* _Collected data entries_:
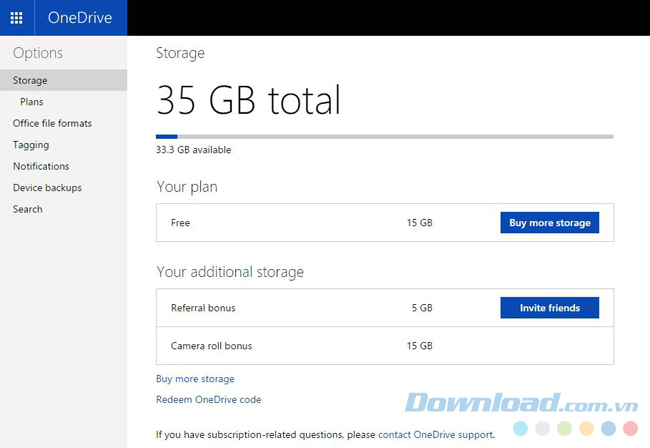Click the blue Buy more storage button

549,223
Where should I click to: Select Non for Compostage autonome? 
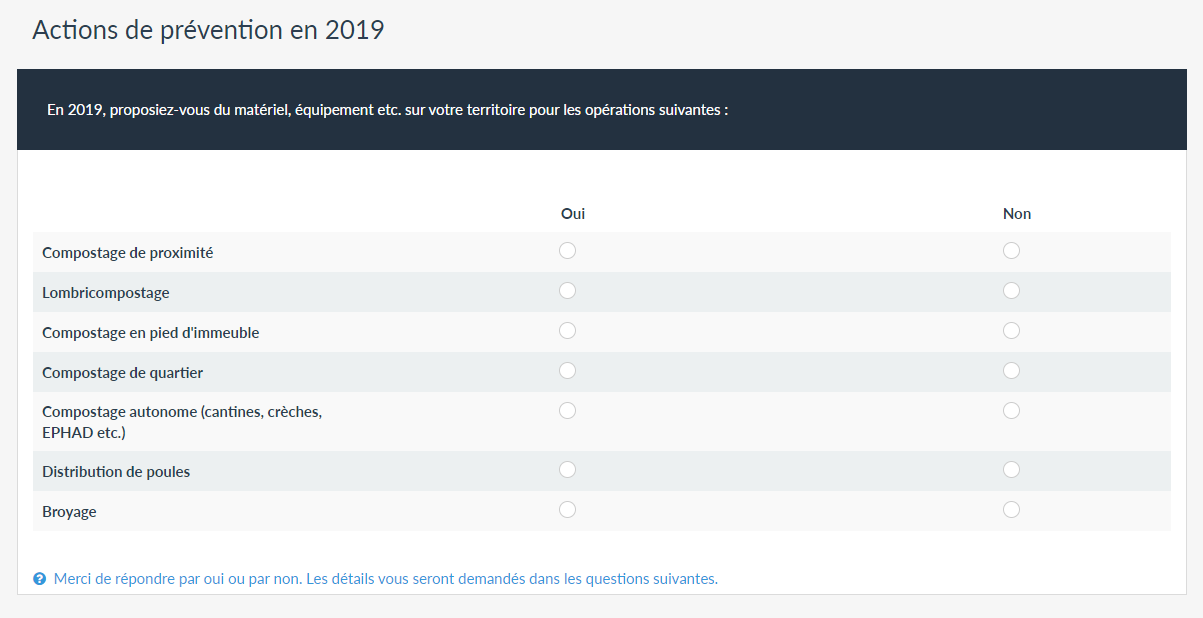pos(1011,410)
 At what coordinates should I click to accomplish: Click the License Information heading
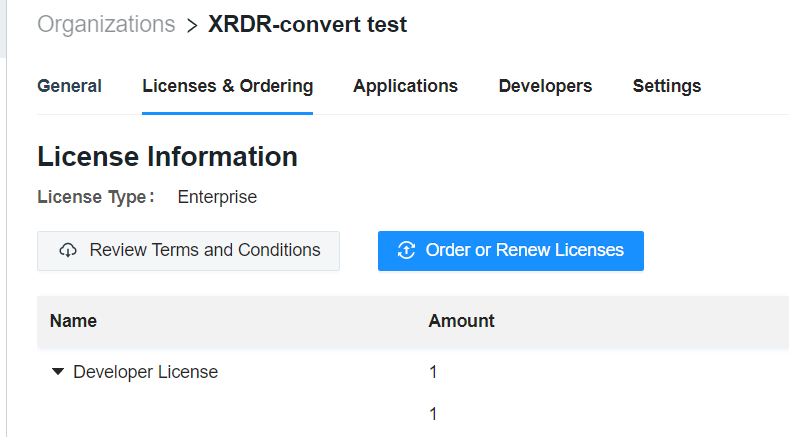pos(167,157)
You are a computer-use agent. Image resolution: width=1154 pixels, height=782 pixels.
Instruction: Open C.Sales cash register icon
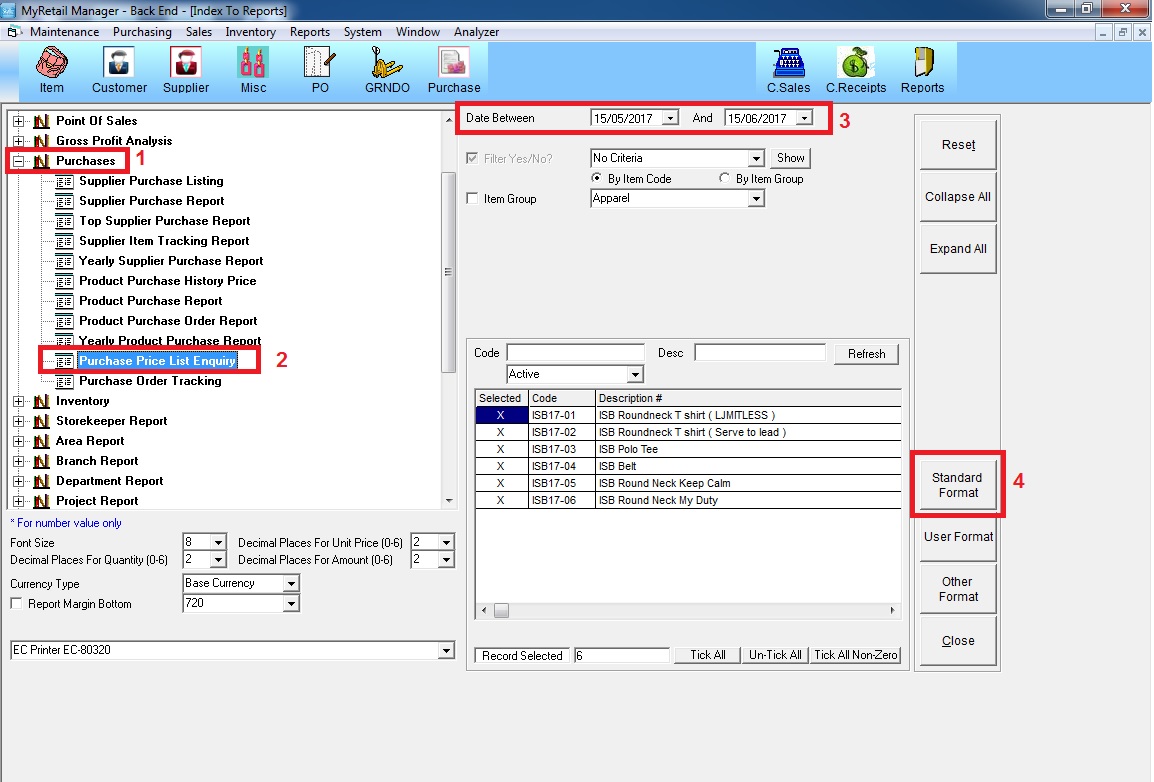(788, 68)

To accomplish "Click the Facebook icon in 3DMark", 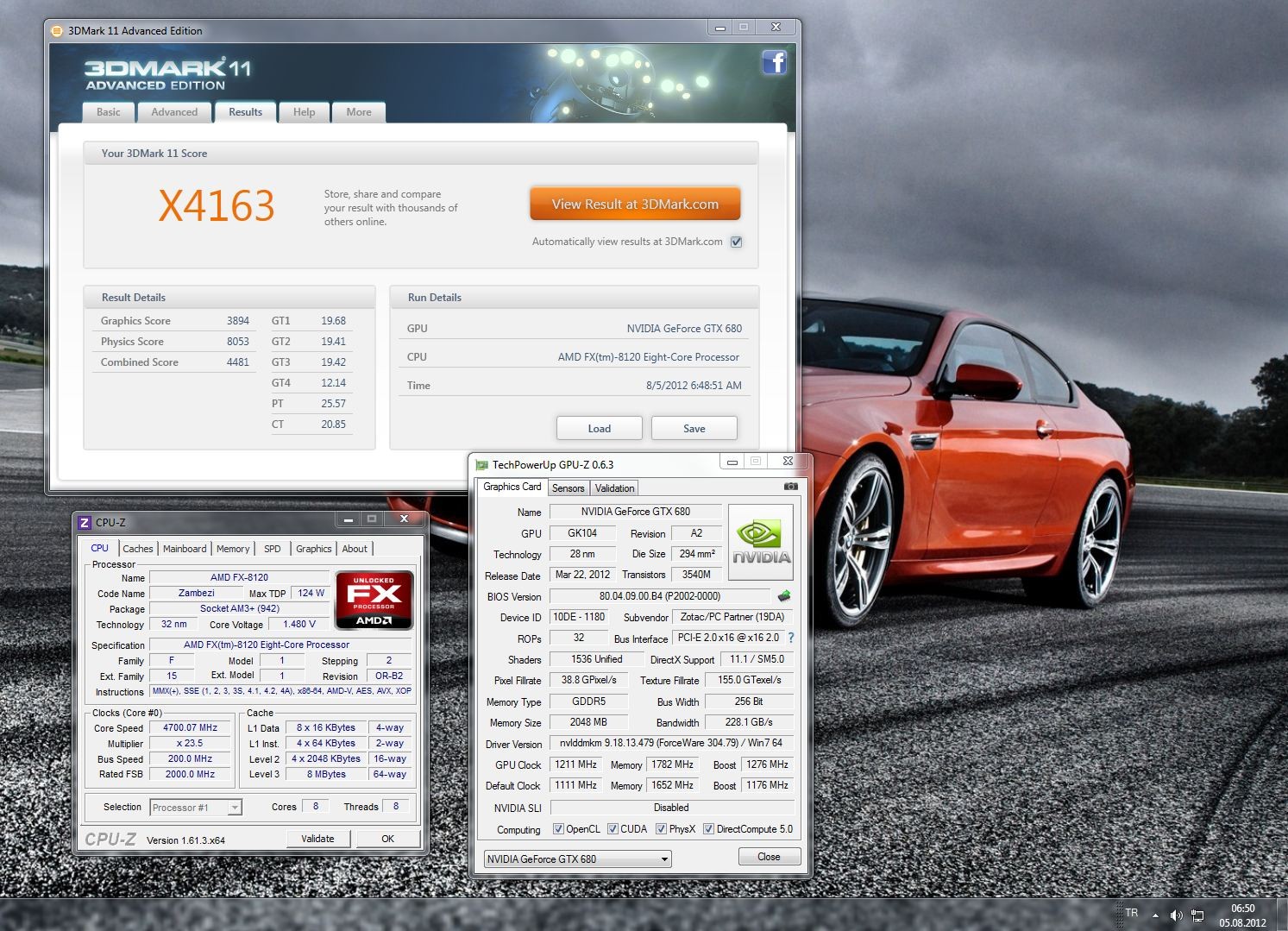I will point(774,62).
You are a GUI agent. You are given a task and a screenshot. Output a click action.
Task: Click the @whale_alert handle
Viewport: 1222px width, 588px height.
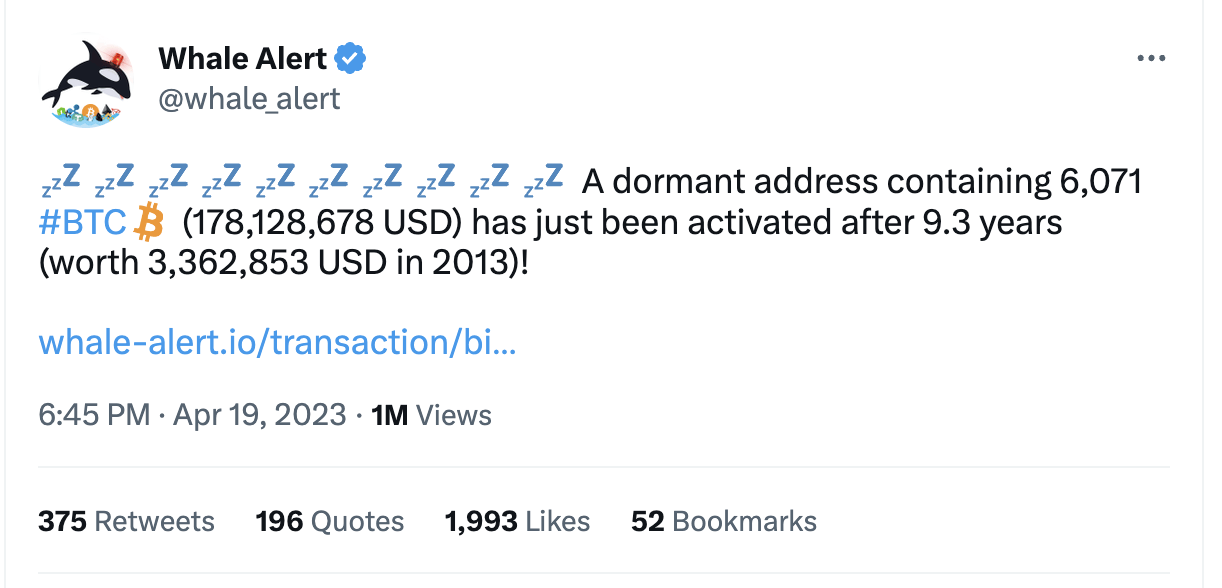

* _Work order_: Pull out all lines of the data with the string "height".

* _Answer to this exercise_:
You are a computer-use agent. Image resolution: width=1154 pixels, height=782 pixels.
Viewport: 1222px width, 588px height.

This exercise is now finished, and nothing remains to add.